The reason? Towanda is in one of the sweetest spots in Pennsylvania for natural gas exploration in the Marcellus Shale. Since 2000, the population had been declining, and manufacturing jobs (the area’s largest employment sector) were shrinking. Natural gas exploration turned that around. The 5.9 percent unemployment rate in Towanda is lower than the Pennsylvania average and has declined from more than 7 percent just a few years ago. A new hotel has opened and is almost always at capacity. Restaurants-both locally owned and franchises-are thriving. Local contractors that had relied on road construction and government jobs are now busy with private oil and gas development. Farm properties are flush with money from the natural gas industry.
There’s a lesson in this for New York: Economic growth and prosperity can happen. Don’t fear what you don’t know or understand. Invest time and effort in community education and develop a workforce that can adroitly handle capacity. Above all, be open to success.
If we don’t heed this lesson, we risk missing the opportunity that Pennsylvania is enjoying.
Over the past several months, several small towns in New York have passed legislation to ban hydraulic fracturing. Not only is this shortsighted, it’s a gross misunderstanding of the role of the industry in our state. Natural gas wells in Western New York have been hydraulically fractured here since the late 1940s, without incident or harm to the environment. In the past several years, technology has increased the capability of this process. By drilling down to the shale layer (deep beneath any fresh water aquifer) and then drilling laterally, prolific gas deposits can be developed.

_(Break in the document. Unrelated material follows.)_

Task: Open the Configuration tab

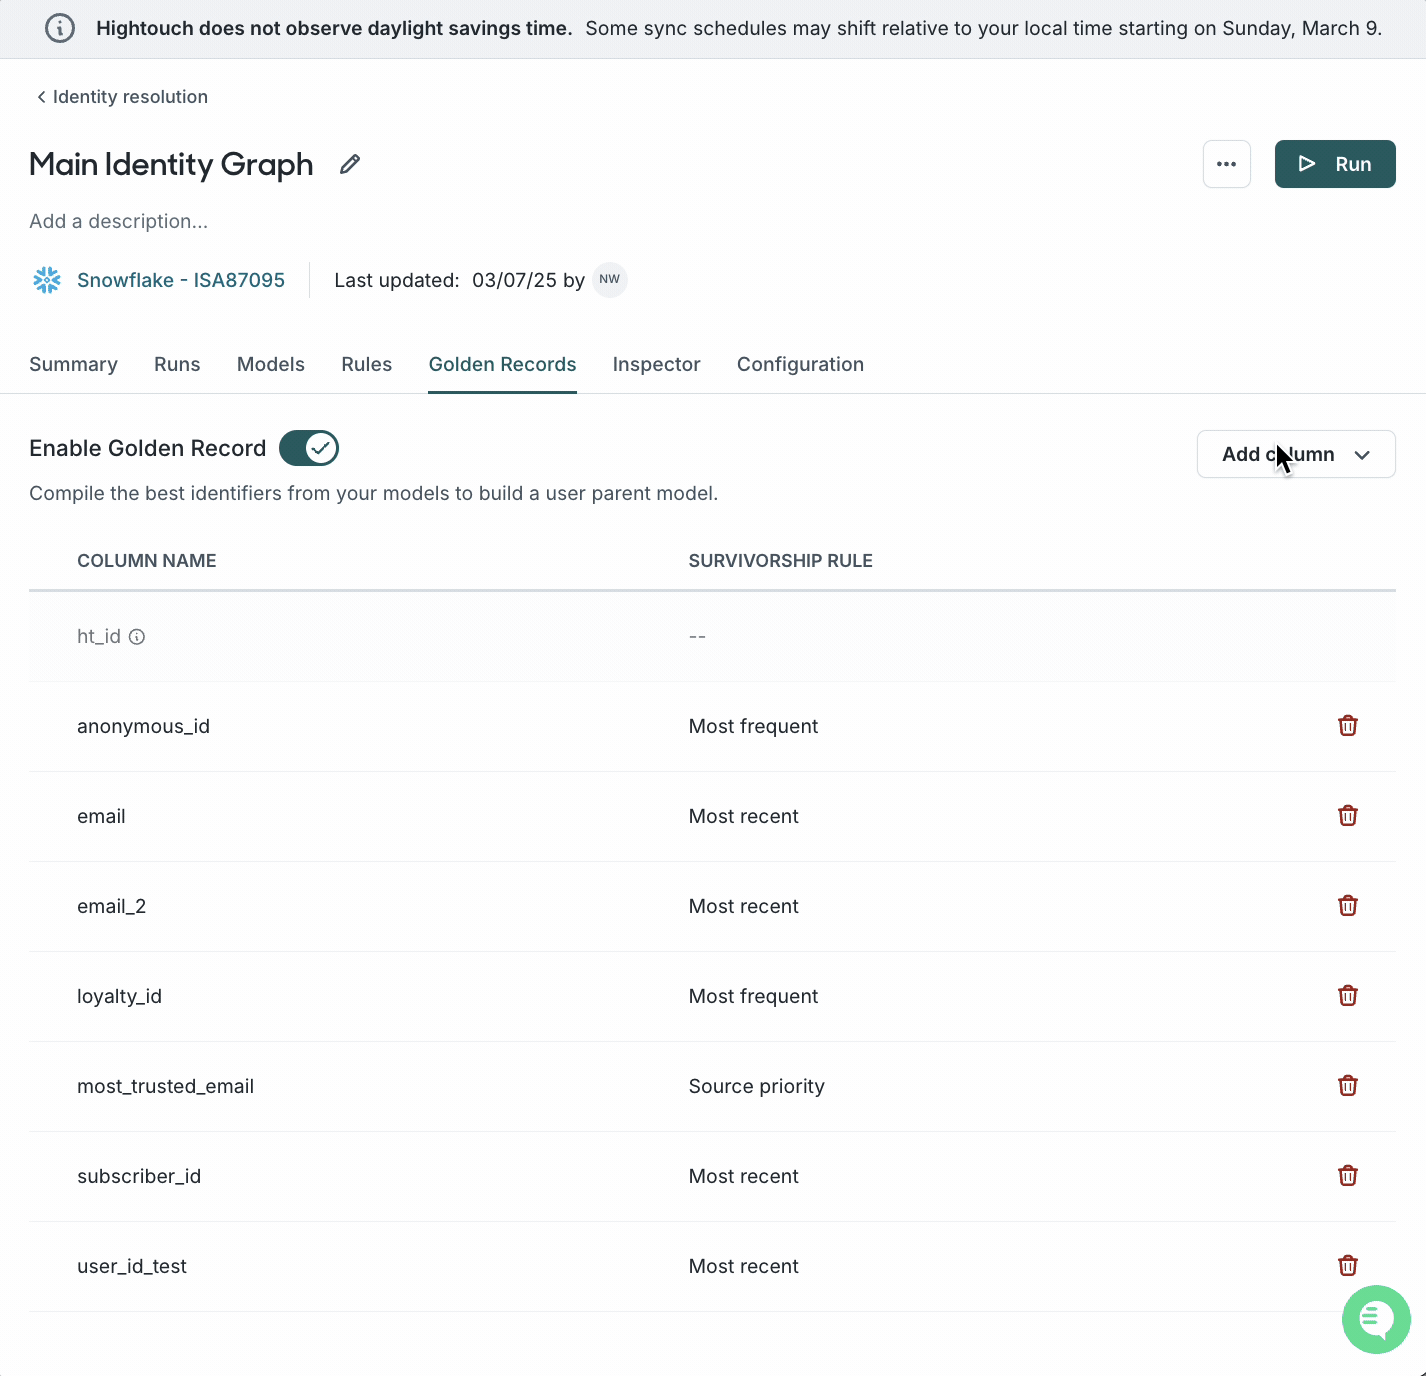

Yes, this process uses more water and there is a very small amount of chemical additive (much less than you think.) Most homes already have more harmful chemicals in them and we use more water to keep our golf courses green. Suspicious ears don’t want to hear that, and critics of industry are fast to shout about perceived health and environmental effects, without attributed facts or pure science. Those voices are the ones that get heard and are amplified.
In the meantime, Pennsylvania flourishes. Tourism, which environmentalists claim could be destroyed by natural gas development, increased by 29 percent in Bradford County last year, as more people flocked to local wineries and festivals. A few hours away from Towanda, Williamsport is the seventh-fastest-growing city in the nation. Real estate values have increased. The workforce there is growing rapidly. Where there were "For Sale" signs five years ago, there are now "Help Wanted" signs in busy storefronts.
New York has the chance to enjoy Pennsylvania’s success. Our state’s existing ad valorem tax on natural gas requires the operator to pay tax based on production for each well. This is a real property tax based on production and, unlike a strict severance tax, it allows the tax to remain in the county where the well is located. This revenue in turn supports essential services like county libraries, school districts, and fire and police protection. Tangentially, the state benefits too when more people get back to work and stay here. New businesses will open. Revenue will both flow to Albany and stick in communities. Communities will change and lives will be transformed-for the better-while our water stays clear.
Despite the opposition from environmental groups, opportunity for economic growth through industry has its allies. Recently the Business Leadership Forum in Buffalo brought together more than 150 business owners who are eager for business development. Five experts answered questions about how to engage a workforce and bring money into the state.
Back in Western New York, I passed a billboard on the Thruway last week. Its message was succinct and poignant: "When Buffalo succeeds, we all succeed." The same is true for Rochester and the Finger Lakes region. Let’s embrace the success that is Marcellus Shale development. Our state can make it so.
John Holko is president of Lenape Resources Inc. in Alexander. His firm is involved in the exploration, development, gathering and marketing of oil and natural gas resources.